Exercise brief: Working from the entries below, count every line that includes the word "Acrylic". Return the figure alone.

─── Record excerpts ───

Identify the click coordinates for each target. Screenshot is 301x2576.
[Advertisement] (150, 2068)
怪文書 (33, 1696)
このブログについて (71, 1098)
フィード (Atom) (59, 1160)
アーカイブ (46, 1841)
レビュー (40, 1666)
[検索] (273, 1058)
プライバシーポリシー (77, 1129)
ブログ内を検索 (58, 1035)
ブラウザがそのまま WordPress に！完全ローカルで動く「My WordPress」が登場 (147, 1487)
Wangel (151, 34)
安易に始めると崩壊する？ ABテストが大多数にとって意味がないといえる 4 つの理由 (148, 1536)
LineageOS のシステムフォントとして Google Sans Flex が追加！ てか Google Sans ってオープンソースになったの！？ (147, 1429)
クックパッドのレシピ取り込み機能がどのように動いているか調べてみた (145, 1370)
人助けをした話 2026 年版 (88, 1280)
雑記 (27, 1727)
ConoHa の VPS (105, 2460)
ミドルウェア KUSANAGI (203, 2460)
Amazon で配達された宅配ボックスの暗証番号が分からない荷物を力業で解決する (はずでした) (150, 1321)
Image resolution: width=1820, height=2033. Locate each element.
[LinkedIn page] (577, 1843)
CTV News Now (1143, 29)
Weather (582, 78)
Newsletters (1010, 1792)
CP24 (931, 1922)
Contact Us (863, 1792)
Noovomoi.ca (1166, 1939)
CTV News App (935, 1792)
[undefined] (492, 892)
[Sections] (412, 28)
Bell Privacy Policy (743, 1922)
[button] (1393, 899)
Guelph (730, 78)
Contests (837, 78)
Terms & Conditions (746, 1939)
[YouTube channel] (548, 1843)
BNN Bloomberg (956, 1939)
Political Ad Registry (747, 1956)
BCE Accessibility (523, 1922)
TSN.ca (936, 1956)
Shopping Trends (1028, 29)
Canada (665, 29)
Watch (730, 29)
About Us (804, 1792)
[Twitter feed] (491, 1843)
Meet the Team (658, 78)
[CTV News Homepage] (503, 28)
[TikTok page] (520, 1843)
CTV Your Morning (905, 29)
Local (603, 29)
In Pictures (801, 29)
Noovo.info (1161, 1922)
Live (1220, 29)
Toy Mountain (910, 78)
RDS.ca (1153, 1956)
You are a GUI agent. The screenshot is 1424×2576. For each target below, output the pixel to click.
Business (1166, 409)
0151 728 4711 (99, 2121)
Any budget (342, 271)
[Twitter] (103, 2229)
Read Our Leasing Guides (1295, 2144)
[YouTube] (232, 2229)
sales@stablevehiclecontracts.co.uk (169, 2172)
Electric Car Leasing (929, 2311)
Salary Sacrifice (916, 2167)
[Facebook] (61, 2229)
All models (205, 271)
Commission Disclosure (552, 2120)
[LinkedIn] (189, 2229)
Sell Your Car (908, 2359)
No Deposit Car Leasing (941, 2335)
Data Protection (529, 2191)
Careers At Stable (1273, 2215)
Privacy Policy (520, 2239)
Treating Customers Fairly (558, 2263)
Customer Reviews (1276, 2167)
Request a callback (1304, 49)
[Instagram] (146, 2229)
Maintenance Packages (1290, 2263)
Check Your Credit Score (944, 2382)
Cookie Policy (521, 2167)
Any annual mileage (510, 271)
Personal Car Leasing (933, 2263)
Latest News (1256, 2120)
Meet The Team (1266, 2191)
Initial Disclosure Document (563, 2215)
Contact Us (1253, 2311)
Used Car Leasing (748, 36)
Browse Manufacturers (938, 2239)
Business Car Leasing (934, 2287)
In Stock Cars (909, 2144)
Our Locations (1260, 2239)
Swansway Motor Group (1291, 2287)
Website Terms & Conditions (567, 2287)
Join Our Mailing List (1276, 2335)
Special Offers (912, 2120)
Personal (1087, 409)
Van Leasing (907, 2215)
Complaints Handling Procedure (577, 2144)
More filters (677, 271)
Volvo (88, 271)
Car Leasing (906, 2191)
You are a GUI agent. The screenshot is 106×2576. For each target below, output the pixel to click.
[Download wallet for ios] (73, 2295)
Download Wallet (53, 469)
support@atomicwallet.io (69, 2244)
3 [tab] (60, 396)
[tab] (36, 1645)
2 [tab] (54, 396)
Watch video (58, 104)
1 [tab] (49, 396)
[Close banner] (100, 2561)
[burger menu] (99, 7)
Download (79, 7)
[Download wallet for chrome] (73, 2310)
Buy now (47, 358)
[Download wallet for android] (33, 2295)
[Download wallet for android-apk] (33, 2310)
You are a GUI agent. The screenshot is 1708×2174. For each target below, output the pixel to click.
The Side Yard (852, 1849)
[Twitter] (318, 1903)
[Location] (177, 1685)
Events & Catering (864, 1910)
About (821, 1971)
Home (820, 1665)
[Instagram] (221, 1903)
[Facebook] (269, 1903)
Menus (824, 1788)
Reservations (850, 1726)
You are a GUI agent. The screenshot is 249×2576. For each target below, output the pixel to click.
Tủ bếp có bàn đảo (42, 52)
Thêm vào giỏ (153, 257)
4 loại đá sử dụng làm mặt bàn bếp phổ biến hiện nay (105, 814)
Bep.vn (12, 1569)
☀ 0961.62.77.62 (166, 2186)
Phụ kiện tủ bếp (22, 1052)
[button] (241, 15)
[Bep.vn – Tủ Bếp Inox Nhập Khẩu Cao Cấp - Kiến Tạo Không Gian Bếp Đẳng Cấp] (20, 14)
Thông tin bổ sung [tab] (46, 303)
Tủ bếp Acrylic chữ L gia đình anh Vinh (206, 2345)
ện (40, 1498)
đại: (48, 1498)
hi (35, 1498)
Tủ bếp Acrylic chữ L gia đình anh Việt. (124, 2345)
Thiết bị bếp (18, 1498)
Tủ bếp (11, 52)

───

Finished task: 2